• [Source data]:
....
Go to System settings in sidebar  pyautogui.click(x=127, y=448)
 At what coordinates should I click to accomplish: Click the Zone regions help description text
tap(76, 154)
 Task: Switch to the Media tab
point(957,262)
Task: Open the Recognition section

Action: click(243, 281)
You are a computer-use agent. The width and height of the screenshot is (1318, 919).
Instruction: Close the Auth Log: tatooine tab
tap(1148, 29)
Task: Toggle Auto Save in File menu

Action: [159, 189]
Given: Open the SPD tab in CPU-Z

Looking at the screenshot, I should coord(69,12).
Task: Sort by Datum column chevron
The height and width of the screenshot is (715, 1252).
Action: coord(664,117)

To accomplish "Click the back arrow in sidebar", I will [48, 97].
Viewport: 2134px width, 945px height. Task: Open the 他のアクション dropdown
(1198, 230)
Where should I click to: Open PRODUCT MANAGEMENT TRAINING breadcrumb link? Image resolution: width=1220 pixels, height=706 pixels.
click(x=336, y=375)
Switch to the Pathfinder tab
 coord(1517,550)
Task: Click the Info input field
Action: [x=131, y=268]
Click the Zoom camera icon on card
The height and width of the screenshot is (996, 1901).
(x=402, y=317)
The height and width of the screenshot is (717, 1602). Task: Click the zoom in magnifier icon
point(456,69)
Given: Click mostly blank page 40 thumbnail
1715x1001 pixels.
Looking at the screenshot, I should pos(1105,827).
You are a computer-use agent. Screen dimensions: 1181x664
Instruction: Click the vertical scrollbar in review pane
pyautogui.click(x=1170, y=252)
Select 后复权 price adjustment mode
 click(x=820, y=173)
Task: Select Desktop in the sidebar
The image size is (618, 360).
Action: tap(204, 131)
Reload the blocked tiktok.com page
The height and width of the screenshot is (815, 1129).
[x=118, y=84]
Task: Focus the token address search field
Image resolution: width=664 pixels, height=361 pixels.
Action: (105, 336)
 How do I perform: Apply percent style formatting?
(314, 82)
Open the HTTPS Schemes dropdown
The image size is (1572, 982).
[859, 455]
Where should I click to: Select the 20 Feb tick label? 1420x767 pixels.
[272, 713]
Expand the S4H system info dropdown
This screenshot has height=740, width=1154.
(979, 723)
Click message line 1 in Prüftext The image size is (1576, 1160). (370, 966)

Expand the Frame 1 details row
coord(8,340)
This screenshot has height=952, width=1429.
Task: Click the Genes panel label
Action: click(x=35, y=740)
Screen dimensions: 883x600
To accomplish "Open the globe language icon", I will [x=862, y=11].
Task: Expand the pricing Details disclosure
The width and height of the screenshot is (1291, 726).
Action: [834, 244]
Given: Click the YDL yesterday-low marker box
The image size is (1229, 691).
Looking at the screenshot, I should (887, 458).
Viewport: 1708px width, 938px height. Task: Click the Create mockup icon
....
• [REQUIREMENT]:
An exact reproduction of all the entries above is the expected answer.

• [COMPLETED TASK]:
Go to System settings in sidebar  pyautogui.click(x=127, y=448)
 At what coordinates should I click to accomplish: Click the Zone regions help description text
tap(76, 154)
 Task: Switch to the Media tab
point(957,262)
Task: Open the Recognition section

Action: click(243, 281)
You are a computer-use agent. The width and height of the screenshot is (1318, 919).
Instruction: Close the Auth Log: tatooine tab
tap(1148, 29)
Task: Toggle Auto Save in File menu

Action: [159, 189]
Given: Open the SPD tab in CPU-Z

Looking at the screenshot, I should coord(69,12).
Task: Sort by Datum column chevron
The height and width of the screenshot is (715, 1252).
Action: coord(664,117)

To accomplish "Click the back arrow in sidebar", I will [48, 97].
Viewport: 2134px width, 945px height. Task: Open the 他のアクション dropdown
(1198, 230)
Where should I click to: Open PRODUCT MANAGEMENT TRAINING breadcrumb link? Image resolution: width=1220 pixels, height=706 pixels.
click(x=336, y=375)
Switch to the Pathfinder tab
 coord(1517,550)
Task: Click the Info input field
Action: [x=131, y=268]
Click the Zoom camera icon on card
The height and width of the screenshot is (996, 1901).
(x=402, y=317)
The height and width of the screenshot is (717, 1602). Task: Click the zoom in magnifier icon
point(456,69)
Given: Click mostly blank page 40 thumbnail
1715x1001 pixels.
Looking at the screenshot, I should pos(1105,827).
You are a computer-use agent. Screen dimensions: 1181x664
Instruction: Click the vertical scrollbar in review pane
pyautogui.click(x=1170, y=252)
Select 后复权 price adjustment mode
 click(x=820, y=173)
Task: Select Desktop in the sidebar
The image size is (618, 360).
Action: tap(204, 131)
Reload the blocked tiktok.com page
The height and width of the screenshot is (815, 1129).
[x=118, y=84]
Task: Focus the token address search field
Image resolution: width=664 pixels, height=361 pixels.
Action: (105, 336)
 How do I perform: Apply percent style formatting?
(314, 82)
Open the HTTPS Schemes dropdown
The image size is (1572, 982).
[859, 455]
Where should I click to: Select the 20 Feb tick label? 1420x767 pixels.
[272, 713]
Expand the S4H system info dropdown
This screenshot has height=740, width=1154.
(979, 723)
Click message line 1 in Prüftext The image size is (1576, 1160). (370, 966)

Expand the Frame 1 details row
coord(8,340)
This screenshot has height=952, width=1429.
Task: Click the Genes panel label
Action: click(x=35, y=740)
Screen dimensions: 883x600
To accomplish "Open the globe language icon", I will [x=862, y=11].
Task: Expand the pricing Details disclosure
The width and height of the screenshot is (1291, 726).
Action: [834, 244]
Given: Click the YDL yesterday-low marker box
The image size is (1229, 691).
Looking at the screenshot, I should (887, 458).
Viewport: 1708px width, 938px height. Task: Click the Create mockup icon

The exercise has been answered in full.